» Problem statement
Format the rows from the line containing "The height and width of the screenshot is (682, 1219)." up to and including the line containing "The height and width of the screenshot is (1207, 1847)." as a JSON list of strings, one string per line, leaving out blank lines.

══ Materials provided ══

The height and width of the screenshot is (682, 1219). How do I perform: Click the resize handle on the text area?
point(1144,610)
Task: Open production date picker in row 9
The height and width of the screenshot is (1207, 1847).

═══
══ Materials provided ══

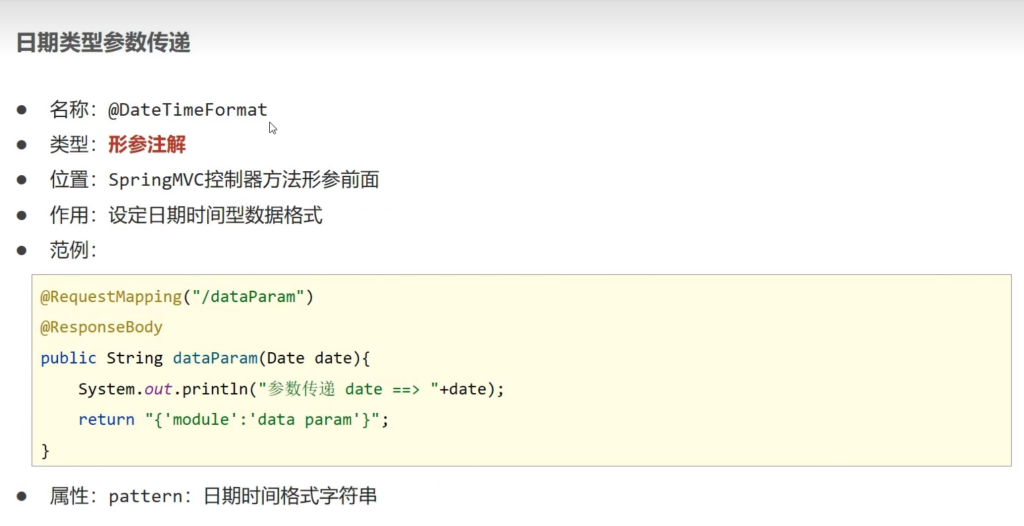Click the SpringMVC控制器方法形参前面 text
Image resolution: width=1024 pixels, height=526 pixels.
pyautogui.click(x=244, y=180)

═══
══ Materials provided ══

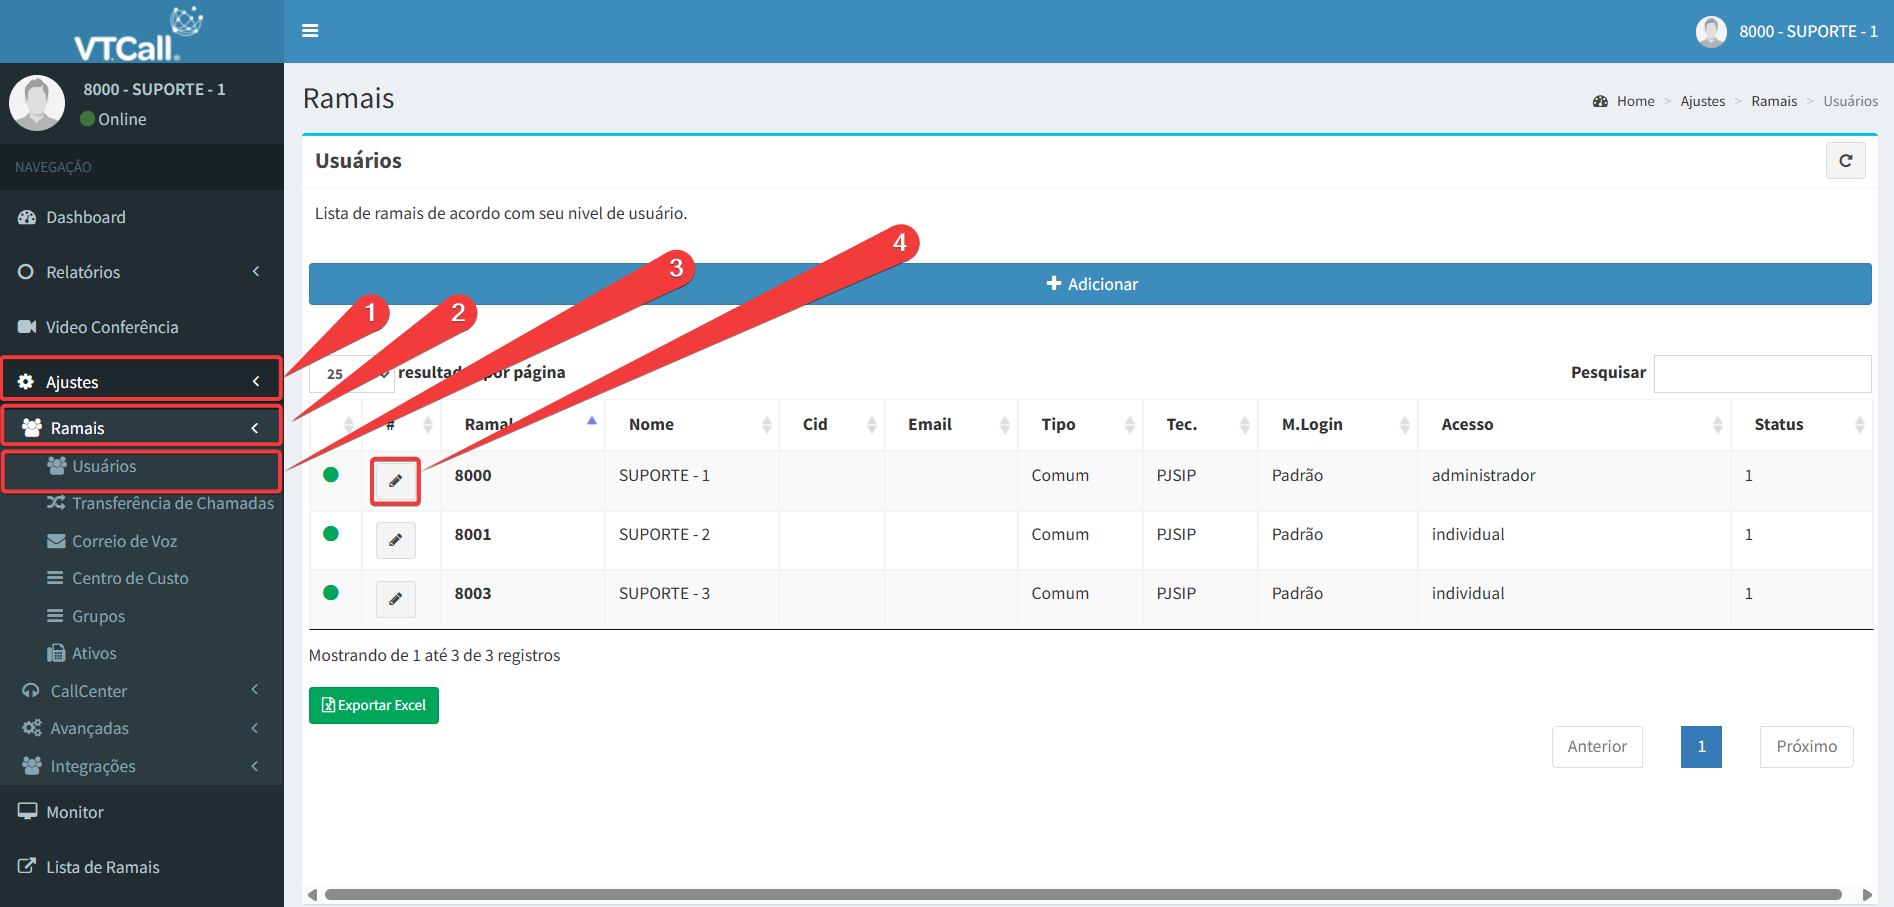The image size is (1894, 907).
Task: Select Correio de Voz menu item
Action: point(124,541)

═══

» Exercise answer
[
  "The height and width of the screenshot is (682, 1219). How do I perform: Click the resize handle on the text area?",
  "point(1144,610)",
  "Task: Open production date picker in row 9",
  "The height and width of the screenshot is (1207, 1847)."
]